== Segment start ==
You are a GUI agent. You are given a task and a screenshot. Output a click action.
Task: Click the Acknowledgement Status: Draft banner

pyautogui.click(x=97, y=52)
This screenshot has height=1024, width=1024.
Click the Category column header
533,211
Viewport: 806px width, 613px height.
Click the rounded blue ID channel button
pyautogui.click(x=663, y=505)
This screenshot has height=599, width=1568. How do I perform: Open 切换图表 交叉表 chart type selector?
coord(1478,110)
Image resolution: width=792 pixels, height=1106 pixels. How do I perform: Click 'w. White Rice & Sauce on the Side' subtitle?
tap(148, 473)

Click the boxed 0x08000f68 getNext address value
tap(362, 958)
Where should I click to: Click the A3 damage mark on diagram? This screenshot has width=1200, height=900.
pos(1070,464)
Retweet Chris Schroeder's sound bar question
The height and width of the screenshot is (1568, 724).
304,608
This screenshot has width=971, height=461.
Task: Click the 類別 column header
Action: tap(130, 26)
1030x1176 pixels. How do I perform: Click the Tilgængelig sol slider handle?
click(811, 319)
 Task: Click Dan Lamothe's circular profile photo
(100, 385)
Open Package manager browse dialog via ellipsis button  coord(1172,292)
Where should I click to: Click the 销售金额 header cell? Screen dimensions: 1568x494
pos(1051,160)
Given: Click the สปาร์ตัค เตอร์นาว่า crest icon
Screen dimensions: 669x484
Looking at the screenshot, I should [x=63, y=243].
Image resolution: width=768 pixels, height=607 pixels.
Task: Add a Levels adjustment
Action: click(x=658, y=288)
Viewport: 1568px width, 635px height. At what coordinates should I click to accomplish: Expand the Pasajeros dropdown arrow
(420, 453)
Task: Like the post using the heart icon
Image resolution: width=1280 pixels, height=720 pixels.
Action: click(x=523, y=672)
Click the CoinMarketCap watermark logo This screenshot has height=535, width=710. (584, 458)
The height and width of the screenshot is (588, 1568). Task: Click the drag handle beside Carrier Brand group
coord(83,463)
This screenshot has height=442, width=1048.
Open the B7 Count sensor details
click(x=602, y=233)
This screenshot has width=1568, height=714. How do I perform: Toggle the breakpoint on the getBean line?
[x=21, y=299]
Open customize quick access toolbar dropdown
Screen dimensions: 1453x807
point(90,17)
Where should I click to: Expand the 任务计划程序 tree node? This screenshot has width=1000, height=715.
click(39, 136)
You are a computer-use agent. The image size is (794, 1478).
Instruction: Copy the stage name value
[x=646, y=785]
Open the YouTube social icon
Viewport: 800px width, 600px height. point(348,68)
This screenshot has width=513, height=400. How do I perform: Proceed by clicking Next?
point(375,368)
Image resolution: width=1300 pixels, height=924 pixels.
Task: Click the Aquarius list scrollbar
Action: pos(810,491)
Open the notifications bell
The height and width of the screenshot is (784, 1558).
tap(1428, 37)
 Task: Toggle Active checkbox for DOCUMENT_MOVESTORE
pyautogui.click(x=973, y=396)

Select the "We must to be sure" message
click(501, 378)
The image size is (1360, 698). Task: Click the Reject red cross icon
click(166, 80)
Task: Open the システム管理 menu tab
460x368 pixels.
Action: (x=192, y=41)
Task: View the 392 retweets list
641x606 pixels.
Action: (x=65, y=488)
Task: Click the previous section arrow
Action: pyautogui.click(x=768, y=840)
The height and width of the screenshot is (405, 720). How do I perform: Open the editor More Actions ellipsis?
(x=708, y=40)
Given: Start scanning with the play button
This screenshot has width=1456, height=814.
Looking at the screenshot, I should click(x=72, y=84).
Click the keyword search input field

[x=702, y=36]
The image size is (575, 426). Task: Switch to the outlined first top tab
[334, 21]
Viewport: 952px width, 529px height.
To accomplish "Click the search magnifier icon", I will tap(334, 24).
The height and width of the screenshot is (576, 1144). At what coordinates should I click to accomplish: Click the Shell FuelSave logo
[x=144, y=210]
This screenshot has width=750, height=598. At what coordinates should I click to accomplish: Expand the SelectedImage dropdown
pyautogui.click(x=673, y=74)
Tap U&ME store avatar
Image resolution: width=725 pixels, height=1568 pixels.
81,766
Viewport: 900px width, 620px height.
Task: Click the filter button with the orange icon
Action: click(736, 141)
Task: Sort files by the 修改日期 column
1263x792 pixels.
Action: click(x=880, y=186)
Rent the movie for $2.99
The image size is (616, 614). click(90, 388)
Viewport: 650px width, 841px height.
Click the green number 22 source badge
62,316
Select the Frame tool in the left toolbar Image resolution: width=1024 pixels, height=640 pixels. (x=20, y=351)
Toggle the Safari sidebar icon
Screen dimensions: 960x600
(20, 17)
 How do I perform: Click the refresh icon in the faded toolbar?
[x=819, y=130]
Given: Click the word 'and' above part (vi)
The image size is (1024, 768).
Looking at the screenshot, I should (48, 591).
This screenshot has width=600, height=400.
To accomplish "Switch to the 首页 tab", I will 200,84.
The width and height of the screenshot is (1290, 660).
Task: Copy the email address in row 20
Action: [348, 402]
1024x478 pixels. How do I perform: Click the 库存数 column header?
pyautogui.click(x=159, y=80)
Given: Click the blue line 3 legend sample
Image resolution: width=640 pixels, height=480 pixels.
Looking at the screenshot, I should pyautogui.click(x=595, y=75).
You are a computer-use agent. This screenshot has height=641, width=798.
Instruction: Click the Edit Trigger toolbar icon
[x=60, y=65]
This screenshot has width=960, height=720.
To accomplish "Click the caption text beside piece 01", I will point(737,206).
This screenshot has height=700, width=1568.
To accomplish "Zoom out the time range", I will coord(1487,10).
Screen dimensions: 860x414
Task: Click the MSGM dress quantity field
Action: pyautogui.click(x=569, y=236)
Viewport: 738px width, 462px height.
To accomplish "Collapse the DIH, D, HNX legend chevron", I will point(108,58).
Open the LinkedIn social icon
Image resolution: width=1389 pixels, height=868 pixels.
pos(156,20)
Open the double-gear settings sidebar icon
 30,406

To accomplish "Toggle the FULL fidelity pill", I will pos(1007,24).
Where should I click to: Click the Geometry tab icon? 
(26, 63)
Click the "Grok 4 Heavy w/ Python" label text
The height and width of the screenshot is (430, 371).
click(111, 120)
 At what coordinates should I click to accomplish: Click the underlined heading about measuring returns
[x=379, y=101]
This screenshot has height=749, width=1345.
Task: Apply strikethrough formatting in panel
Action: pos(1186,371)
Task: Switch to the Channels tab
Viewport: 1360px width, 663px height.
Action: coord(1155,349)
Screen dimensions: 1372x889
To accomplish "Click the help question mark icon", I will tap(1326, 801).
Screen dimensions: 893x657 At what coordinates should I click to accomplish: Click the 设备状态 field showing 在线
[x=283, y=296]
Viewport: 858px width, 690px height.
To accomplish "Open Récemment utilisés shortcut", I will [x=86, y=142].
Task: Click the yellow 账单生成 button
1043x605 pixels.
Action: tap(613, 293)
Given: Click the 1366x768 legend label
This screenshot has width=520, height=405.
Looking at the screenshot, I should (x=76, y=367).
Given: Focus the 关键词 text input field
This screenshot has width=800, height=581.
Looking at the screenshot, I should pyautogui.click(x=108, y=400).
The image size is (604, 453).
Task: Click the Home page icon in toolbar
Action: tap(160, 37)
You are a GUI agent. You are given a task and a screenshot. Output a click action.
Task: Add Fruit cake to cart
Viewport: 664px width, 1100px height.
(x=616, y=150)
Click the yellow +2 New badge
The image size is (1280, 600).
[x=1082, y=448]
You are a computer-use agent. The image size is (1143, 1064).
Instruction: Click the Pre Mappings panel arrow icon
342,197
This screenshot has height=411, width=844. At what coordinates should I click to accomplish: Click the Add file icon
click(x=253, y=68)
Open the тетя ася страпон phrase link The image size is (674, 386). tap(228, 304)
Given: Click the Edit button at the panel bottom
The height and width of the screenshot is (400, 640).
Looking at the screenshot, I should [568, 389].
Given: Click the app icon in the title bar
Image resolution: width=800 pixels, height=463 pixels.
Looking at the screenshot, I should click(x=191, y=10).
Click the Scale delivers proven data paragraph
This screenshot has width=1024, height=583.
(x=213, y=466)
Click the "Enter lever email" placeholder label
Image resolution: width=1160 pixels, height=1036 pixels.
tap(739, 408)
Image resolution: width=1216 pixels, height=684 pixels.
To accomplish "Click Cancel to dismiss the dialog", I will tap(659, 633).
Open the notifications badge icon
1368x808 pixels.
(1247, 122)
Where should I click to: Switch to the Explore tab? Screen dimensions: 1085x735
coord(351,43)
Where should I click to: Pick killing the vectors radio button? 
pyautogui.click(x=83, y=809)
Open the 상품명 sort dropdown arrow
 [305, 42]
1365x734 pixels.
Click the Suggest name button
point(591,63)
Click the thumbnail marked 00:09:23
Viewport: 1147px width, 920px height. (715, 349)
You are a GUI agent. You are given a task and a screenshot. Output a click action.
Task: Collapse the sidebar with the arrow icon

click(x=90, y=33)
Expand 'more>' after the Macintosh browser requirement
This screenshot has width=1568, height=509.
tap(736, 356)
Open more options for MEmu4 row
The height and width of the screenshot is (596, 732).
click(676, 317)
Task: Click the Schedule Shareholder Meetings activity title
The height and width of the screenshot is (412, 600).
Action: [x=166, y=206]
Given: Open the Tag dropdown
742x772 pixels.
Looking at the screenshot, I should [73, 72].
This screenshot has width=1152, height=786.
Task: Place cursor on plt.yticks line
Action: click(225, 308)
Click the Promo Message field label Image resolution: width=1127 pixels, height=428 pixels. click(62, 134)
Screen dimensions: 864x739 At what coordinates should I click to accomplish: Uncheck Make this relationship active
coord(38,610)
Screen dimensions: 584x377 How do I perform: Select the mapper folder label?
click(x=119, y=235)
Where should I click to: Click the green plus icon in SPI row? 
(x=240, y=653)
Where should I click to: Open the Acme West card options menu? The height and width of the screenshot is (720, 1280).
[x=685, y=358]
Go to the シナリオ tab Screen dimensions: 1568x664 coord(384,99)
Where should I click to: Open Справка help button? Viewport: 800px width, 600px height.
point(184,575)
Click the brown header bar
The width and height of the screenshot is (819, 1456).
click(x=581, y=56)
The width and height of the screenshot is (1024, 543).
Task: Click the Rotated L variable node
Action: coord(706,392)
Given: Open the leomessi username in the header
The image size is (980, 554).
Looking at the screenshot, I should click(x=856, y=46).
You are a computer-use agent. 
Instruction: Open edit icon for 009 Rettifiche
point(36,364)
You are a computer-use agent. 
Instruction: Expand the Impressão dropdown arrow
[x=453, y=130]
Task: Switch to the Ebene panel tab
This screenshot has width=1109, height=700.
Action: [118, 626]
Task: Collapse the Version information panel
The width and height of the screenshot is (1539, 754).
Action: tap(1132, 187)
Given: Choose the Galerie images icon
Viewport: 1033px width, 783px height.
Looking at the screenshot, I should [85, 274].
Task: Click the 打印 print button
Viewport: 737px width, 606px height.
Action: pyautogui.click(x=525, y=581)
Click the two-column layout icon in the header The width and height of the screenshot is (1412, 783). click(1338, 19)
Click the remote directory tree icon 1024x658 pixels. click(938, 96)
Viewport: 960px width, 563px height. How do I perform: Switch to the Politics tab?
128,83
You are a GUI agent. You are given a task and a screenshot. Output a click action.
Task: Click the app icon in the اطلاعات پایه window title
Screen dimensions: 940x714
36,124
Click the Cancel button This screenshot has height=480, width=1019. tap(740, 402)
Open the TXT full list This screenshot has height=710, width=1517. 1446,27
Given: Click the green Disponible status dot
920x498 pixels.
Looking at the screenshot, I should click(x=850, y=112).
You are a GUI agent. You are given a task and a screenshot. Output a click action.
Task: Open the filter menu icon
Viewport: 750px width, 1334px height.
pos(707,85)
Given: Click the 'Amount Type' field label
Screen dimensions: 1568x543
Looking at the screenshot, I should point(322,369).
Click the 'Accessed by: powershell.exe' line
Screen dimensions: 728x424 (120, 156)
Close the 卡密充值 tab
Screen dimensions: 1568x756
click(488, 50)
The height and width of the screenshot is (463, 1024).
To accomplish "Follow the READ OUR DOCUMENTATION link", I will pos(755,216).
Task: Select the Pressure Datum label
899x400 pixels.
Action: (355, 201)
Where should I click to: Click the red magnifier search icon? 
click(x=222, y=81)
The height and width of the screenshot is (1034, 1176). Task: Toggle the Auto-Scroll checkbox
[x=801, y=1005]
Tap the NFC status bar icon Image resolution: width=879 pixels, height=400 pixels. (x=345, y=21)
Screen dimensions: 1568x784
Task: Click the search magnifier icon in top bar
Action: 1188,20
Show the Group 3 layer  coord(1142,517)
== Segment end ==
- [WHAT TO WORK ON] Within the records above, each line containing "question" is to be returned.

- [ANSWER TO THE EXERCISE]
Retweet Chris Schroeder's sound bar question
To accomplish "Click the help question mark icon", I will tap(1326, 801).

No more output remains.